A Saint Across the Street

June 3, 2016

On Sunday, June 5, Pope Francis canonized St. Maria Elisabeth Hesselblad (1870 – 1957), a Swedish-born nurse and convert to Catholicism who reestablished the Bridgettines.

It is possible that St. Elisabeth, as a young adult in the 1890s, encountered some of the early Paulist Fathers when she was a nursing student and a worker at Roosevelt Hospital (now Mt. Sinai West) on the West Side of Manhattan in New York City. Our community’s first house was located just steps from the hospital (what we would today say is “just across West 59th Street”).

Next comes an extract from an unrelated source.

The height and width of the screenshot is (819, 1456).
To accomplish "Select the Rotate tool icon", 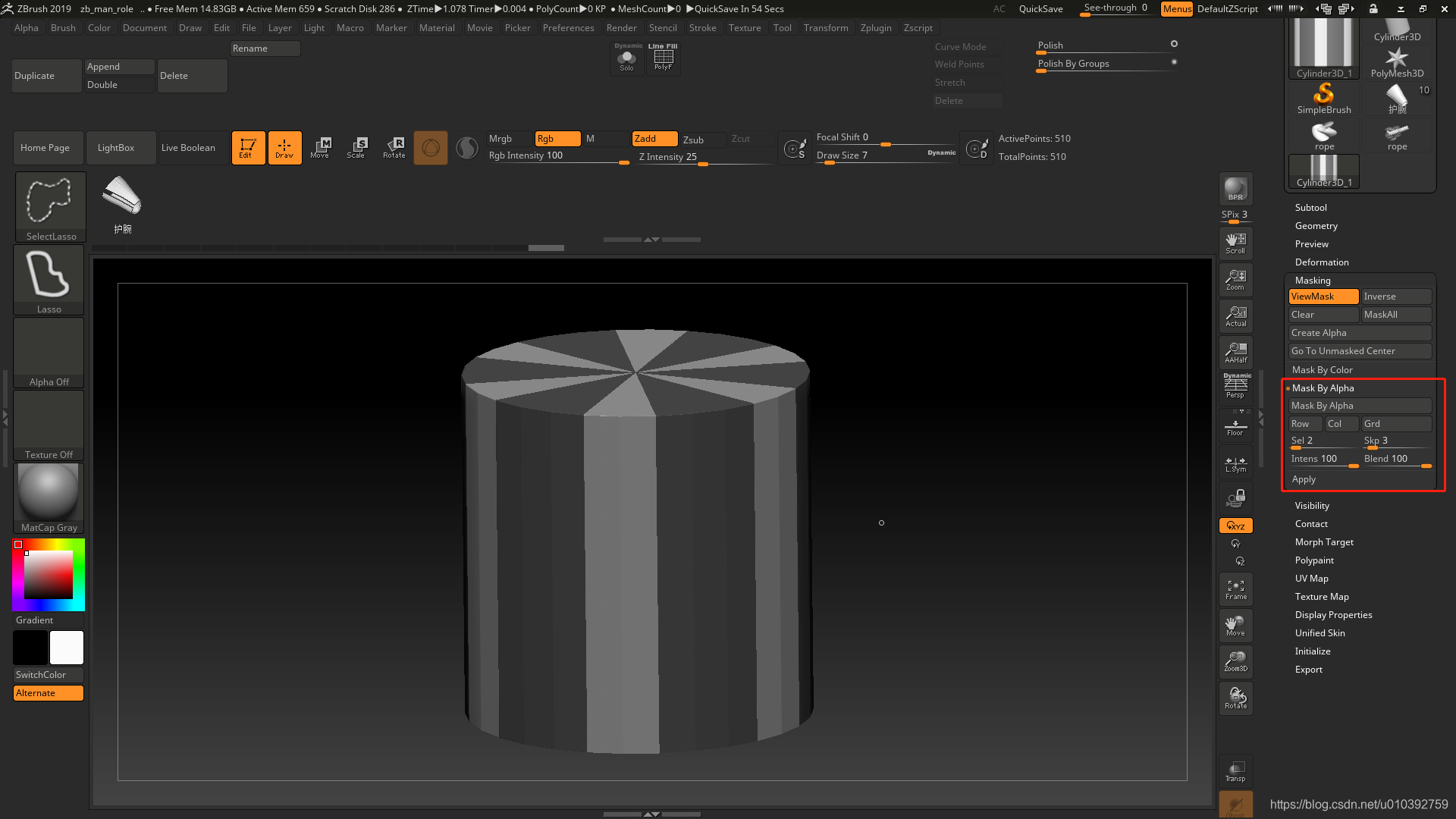I will (394, 147).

Paulist Fr. Don Campbell, borrowing from her biography, writes:

“Maria Elisabeth Hesselblad came to New York circa 1890 and worked at Roosevelt Hospital. She was educated as a nurse while working there. Once, she was down in the morgue at Roosevelt and got locked in alone over night with all the dead bodies. She thought she heard a slight noise and discovered that one of them was actually alive. She massaged his hands, feet, covered with some of her own clothes to warm him and he was restored to life!

“She was not a Catholic at that time but a biography mentions that she made sure that the Paulists were called if any Catholics requested a visit from a priest: ‘When a patient seemed near death and there was no one to send for a priest, she herself ran over to the Paulist Fathers at the nearby Catholic Church, in the night, in storm, in rain, and cold … One night, when she had run out in a frightful storm to call a priest for a dying man who had really wandered from the ‘narrow path,’ the old Father said to her, as he went back to his church: ‘God bless you, dear little sister. God reward you for your thoughtfulness, your warmth — you cannot yet understand, unfortunately, what a wonderful service you are doing for so many, so many … Someday, you will understand .. You will find the way … Maria smiled to herself. She was only glad she had helped her patient and made the old man happy.'”

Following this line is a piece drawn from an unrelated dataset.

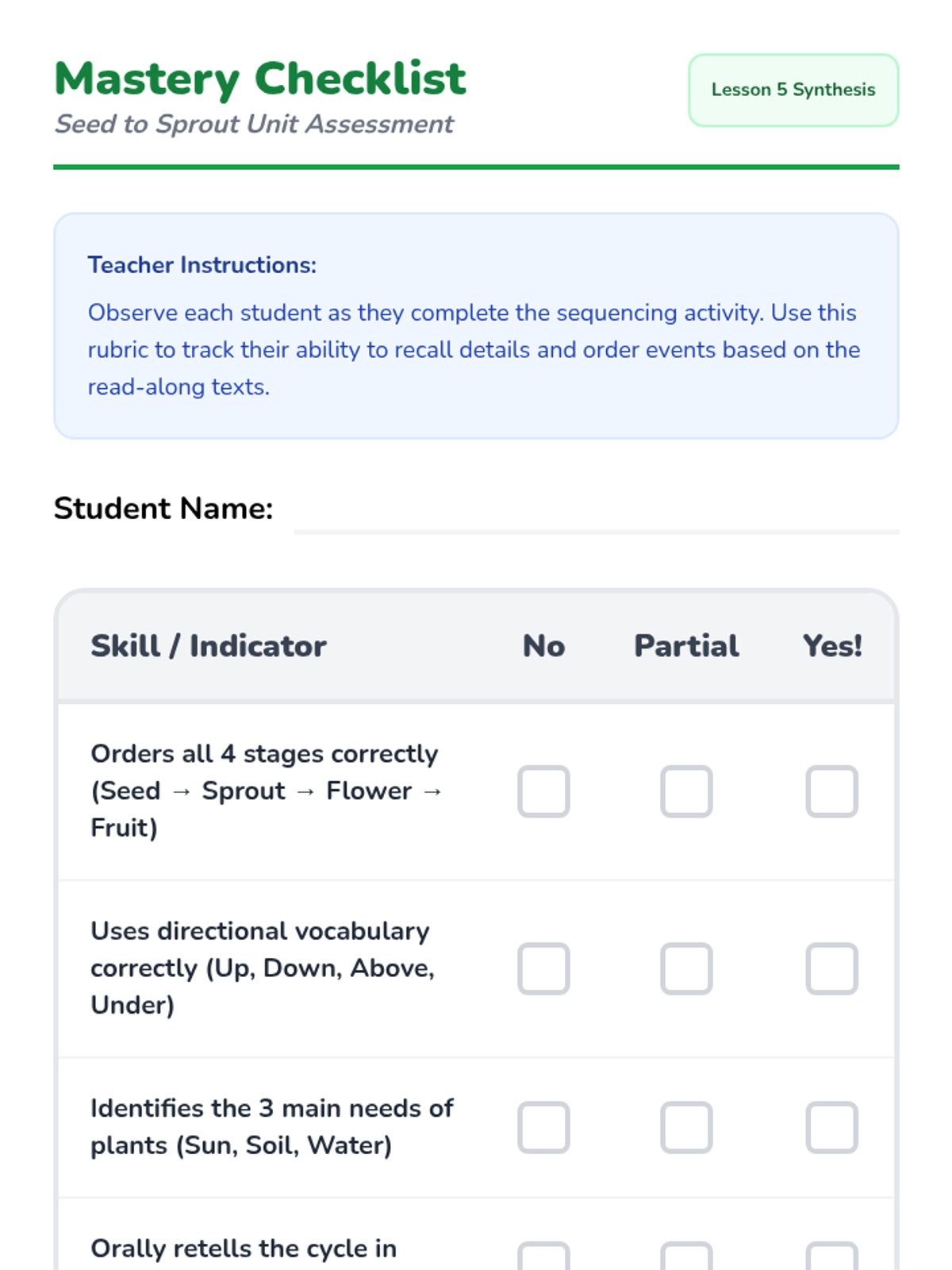952x1270 pixels.
Task: Click the 'Seed to Sprout Unit Assessment' subtitle
Action: (254, 124)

Her New York years are just a small part of St. Elisabeth’s story. In 1943 and 1944, during the German occupation of Italy, she helped to hide a Jewish family and two political fugitives. For this, she was recognized as one of “The Righteous Among Nations” by Yad Vashem: World Holocaust Center, Jerusalem.

For a detailed account, visit Yad Vashem’s website.

We pray in thanksgiving for the canonization of this holy woman who many decades ago likely was knocking on our door!